Le moment culminant de l’année a sans aucun doute été le Masters. McIlroy a enregistré des rondes de 72-66-66-73 pour terminer 11 sous et remporter la victoire en séries éliminatoires contre Justin Rose, complétant ainsi le Grand Chelem en carrière. Sa forme impressionnante s’est poursuivie après le Master. Il a terminé T12 au Zurich Classic, T7 au Truist Championship, avant de rencontrer un problème au PGA Championship, où il a terminé T47 à +3.
Une coupure manquée à l’Omnium canadien RBC a suivi, marquant l’un des rares contretemps au cours d’une année par ailleurs cohérente. Cependant, McIlroy a rebondi rapidement. Il a terminé T19 à l’US Open, puis a connu une série de premiers classements tout au long de l’été : T6 au Travelers Championship (268, −12), finaliste au Genesis Scottish Open avec 267 (−13), et T7 à The Open Championship avec 274 (−10).

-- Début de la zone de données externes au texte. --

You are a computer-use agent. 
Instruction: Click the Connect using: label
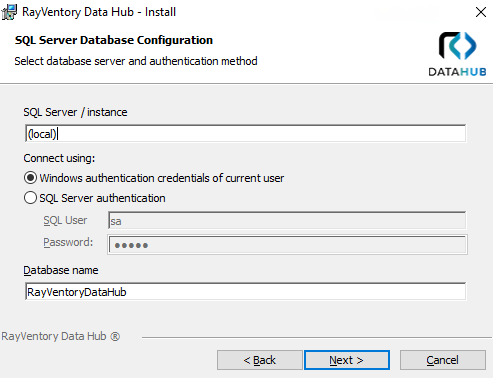tap(59, 158)
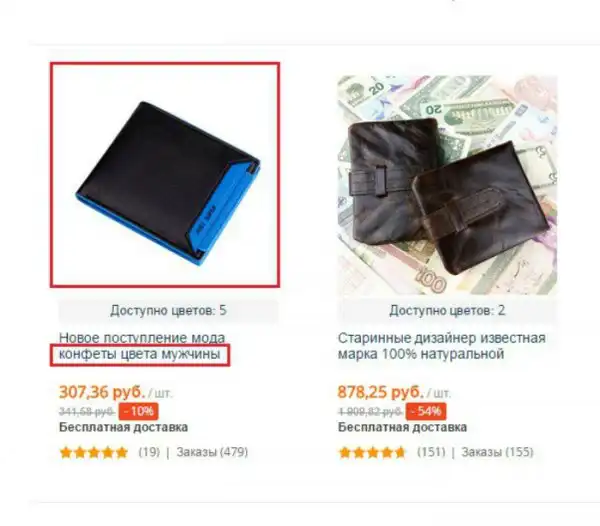Screen dimensions: 600x526
Task: Open 'Заказы (155)' orders link
Action: (x=497, y=452)
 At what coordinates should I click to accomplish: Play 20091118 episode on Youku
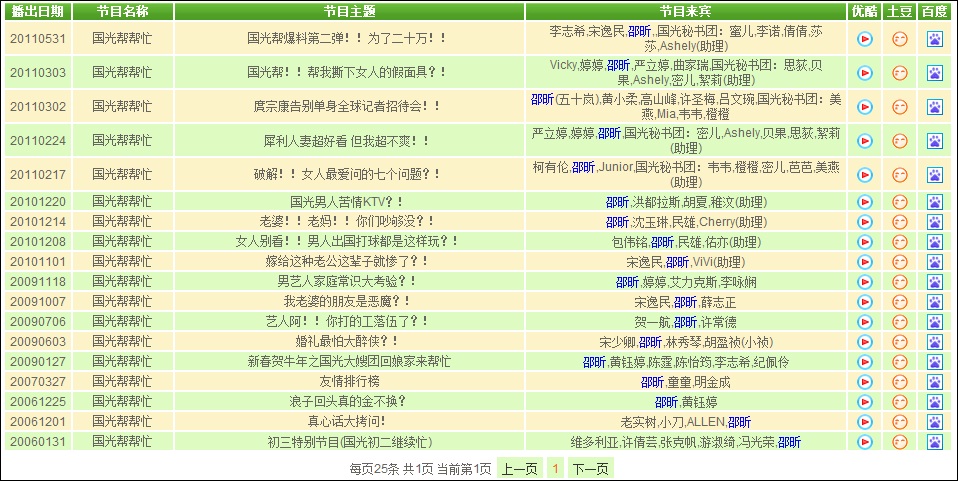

Même au milieu d’une concurrence qui s’intensifiait pendant les séries éliminatoires, il a maintenu sa cohérence, terminant T12 au Championnat BMW et T23 au Championnat TOUR. En réfléchissant à l’année, les statistiques derrière ses tournées dressent un tableau plus détaillé que jamais. Des scores faibles, une volatilité minimale et des performances constantes contre des équipes de premier plan ont directement contribué à son handicap non officiel de +8,7.
Bien qu’il ne s’agisse pas d’une mesure officielle du circuit, elle sert de référence rapide pour illustrer à quel point ses performances au golf ont été supérieures à la moyenne tout au long de la saison. McIlroy a toujours mesuré son succès par les trophées et les moments mémorables plutôt que par les statistiques. Cependant, en 2025, les chiffres racontent une histoire fascinante.